The future of youth training

Engineer Teaching Apprentices To Use Computerized Lathe Peter Cheney examines the key changes proposed in the review of youth training, which aims to equalise the vocational and academic education routes.

A major review of youth training in Northern Ireland is aiming to streamline the system and ensure that vocational and academic education are equally valued by parents, employers and young people.

Employment and Learning Minister Stephen Farry commissioned two reviews – one into apprenticeships and general youth training policy – in February 2013. The first review led to the launch of a new apprenticeships strategy last June. The interim report from the review of youth training was published in November and the consultation on it closes on 10 February.

At present, youth training is provided in 10 different ways. Further education has the highest profile and other routes include ApprenticeshipsNI, Steps 2 Success, and the Youth Employment Scheme.

The Minister’s aspiration is to build a system that is recognised for its quality, flexibility and transferability. It should be centred on the aspirations and needs of young people. The system should also be respected as an alternative to the traditional academic pathway. Under his plan, youth training would have six core components:

1. availability to all young people (aged 16-24) who require training at NQF Level 2;

2. helping young people to attain a full Level 1 qualification before training;

3. providing a new professional and technical award;

4. structured (and mandatory) work-based learning;

5. opportunities to study for additional qualifications; and

6. lasting for a maximum of two years.

NQF Level 2 is equivalent to GCSE grades A*-C and the award would carry the same value as five GCSEs passes at that level, including English and maths. Young people will receive independent careers advice and guidance before they start training and when they have completed training. Workplace mentors will help young people to develop their skills and achieve the best outcomes from what they learn. Financial support will be provided (via a training wage or allowance) and the system will accommodate the needs of young people who are disabled or leaving care, or those with caring responsibilities.

Employers will have a formal input through a strategic advisory forum (reporting to the Minister) and sectoral partnerships, which will define the qualifications to be delivered and the duration, structure and timing of work placements. There will be a single point of contact for sourcing and advertising opportunities for work-based learning. Ideally, these opportunities will be provided across all sectors, including the public sector. A strong brand for the system will also be rolled out.


Robust data collection, analysis and evaluation will underpin the system, and young people will have the chance to give feedback on their experiences. All potential participating employers will go through a registration and approval process. The work-based learning element will be underpinned by a clear contractual agreement between the young person, the employer and the training provider.

Workplace mentors will be required to have adequate experience and qualifications and will also undertake training for that role. Training outside the workplace will be provided by tutors who have recent experience of their particular sector and relevant occupational and teaching qualifications.
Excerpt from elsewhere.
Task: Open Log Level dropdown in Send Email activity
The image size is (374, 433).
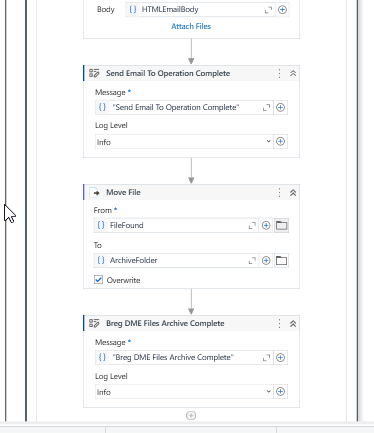Action: [184, 142]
The Department for Employment and Learning encourages stakeholders to read the review report along with the apprenticeships strategy, which has the same aim of raising the value and profile of vocational education.

The main focus is on helping those who have left school without a full Level 2 qualification, including those who have already joined the workforce. This accounts for a third of this age group: 68,500 young people. Around 32,000 young people are not in employment, education or training – the so-called NEET category.

Northern Ireland’s skills levels have been steadily rising over the last fifteen years. Our school leavers score better in literacy than their English counterparts. The province has one of Europe’s youngest populations and this in itself represents a major economic opportunity.

Stephen Farry ultimately wants the province to emulate the success of Germany, Switzerland and Austria in getting young people into work and achieving Europe’s lowest youth unemployment rates.Well-established vocational educational and training schemes have kept these rates down despite the economic downturn.

While the shift from Level 1 to Level 2 may seem relatively small to a more qualified person, it has the potential to open up a much more positive future for a school leaver.

Once a Level 2 apprentice finishes their course, they have a 10 per cent greater chance of getting a job and they could potentially earn 12 per cent more than a less qualified young person.

Layout 1 Shared future proofing

Along with other Department for Employment and Learning policy documents, the youth training review has undergone shared future proofing. This process was introduced by the Alliance Party in 2012 and considers four issues:

• whether the proposal promotes sharing between different groups;

• any inadvertent segregation or separation of services and facilities;

• whether any barriers to sharing are removed or addressed; and

• any inadvertent barriers to sharing.

The groups in question are primarily those from different religious, political or racial backgrounds but can include any group outlined in Section 75(1) of the Northern Ireland Act 1998. Officials are asked to answer each question by stating the impact – positive, negative or none – and then support their statement with qualitative and quantitative evidence. They must also outline possible mitigating measures which could increase sharing.